More than 15 years ago, Jones and his friend Barley grew aghast at this ecological disaster, which was ruining their beloved sport of tarpon fishing with pollution-induced algae blooms. So in 1993, they started the Everglades Foundation. Two years later, however, Barley died in an airplane crash while on the way to a meeting in Jacksonville about the Everglades. At Barley's graveside, his widow, Mary, and Jones vowed to carry on the fight. "We all became more committed," says Mary Barley, now the foundation's vice chair. "It gave me something to do to shut my pain down." One of the foundation's earliest battles, in 1996, was a drive to levy a penny-per-pound pollution tax on sugar growers. Though Jones poured $11 million into that effort, the industry responded with a $24 million countercampaign that succeeded in stifling the measure. But another proposal backed by the foundation--a constitutional amendment requiring that polluters bear the brunt of cleanup costs--was approved by voters that same year.

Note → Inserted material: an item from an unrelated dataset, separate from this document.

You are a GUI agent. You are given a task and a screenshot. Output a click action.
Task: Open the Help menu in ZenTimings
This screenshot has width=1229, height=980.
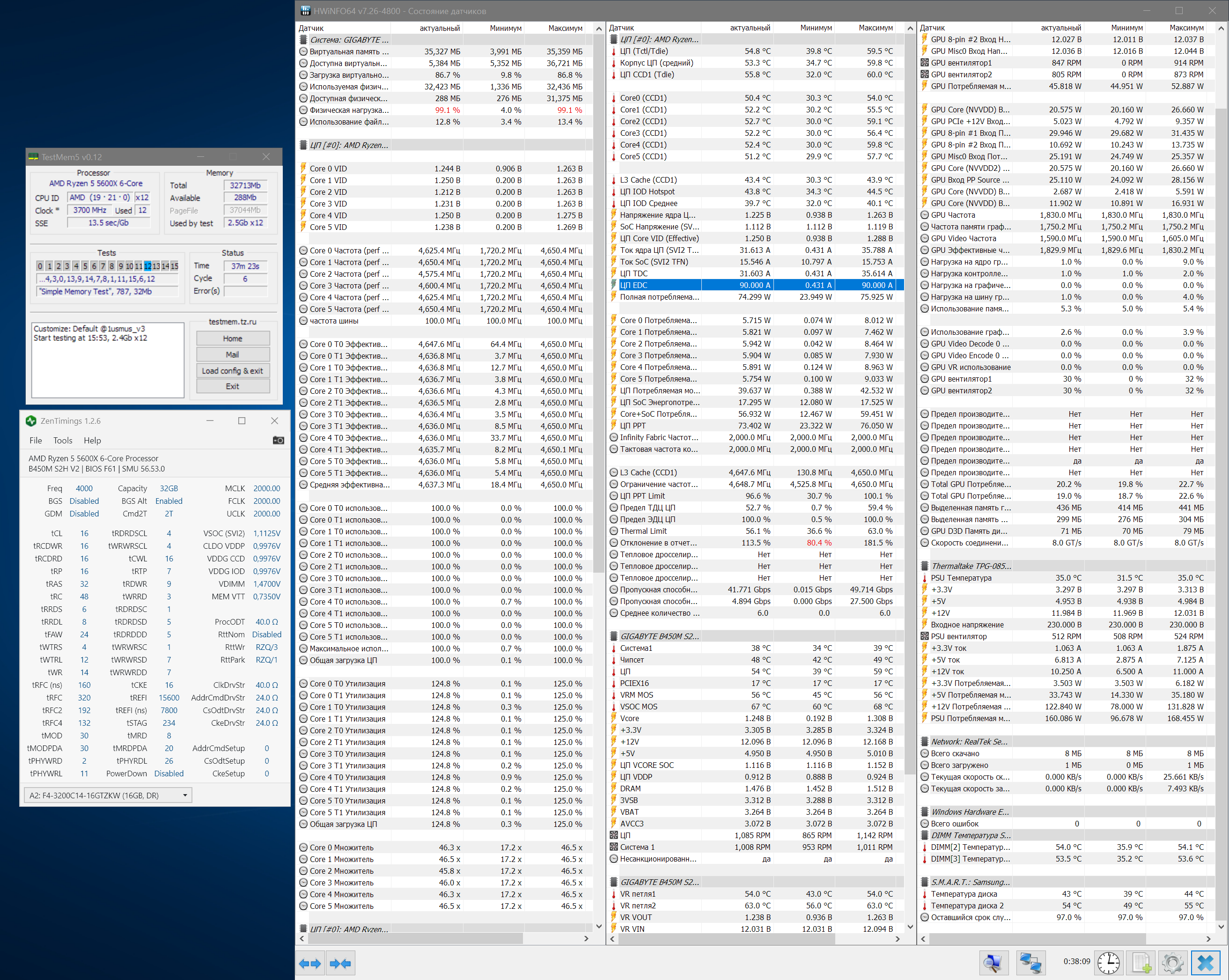(x=92, y=440)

The foundation has found an ally in Crist. When Jones took him on that 2007 fishing trip, he urged the governor to appoint more eco-sensitive people to the South Florida Water Management District, which oversees Everglades projects. Later that year, Crist named a former Everglades Foundation board member, Shannon Estenoz, to the SFWMD's board. Along with other Crist appointees, she helped shift the balance of power away from agribusiness interests. The effect became clear last summer, when the board voted to halt the agricultural industry's longstanding practice of pumping excess water back into Lake Okeechobee.
In response, U.S. Sugar dispatched a few of its lobbyists late last year to complain to Crist, according to the governor's spokesman (the company declined to comment). In the course of that meeting, Crist broached an idea that took the industry representatives by surprise: buying out U.S. Sugar. That launched the discussions that produced the landmark deal, which is scheduled to close in November. The accord is "the most stunning news since we started working on Everglades restoration," says Mary Barley. Her husband would undoubtedly be proud.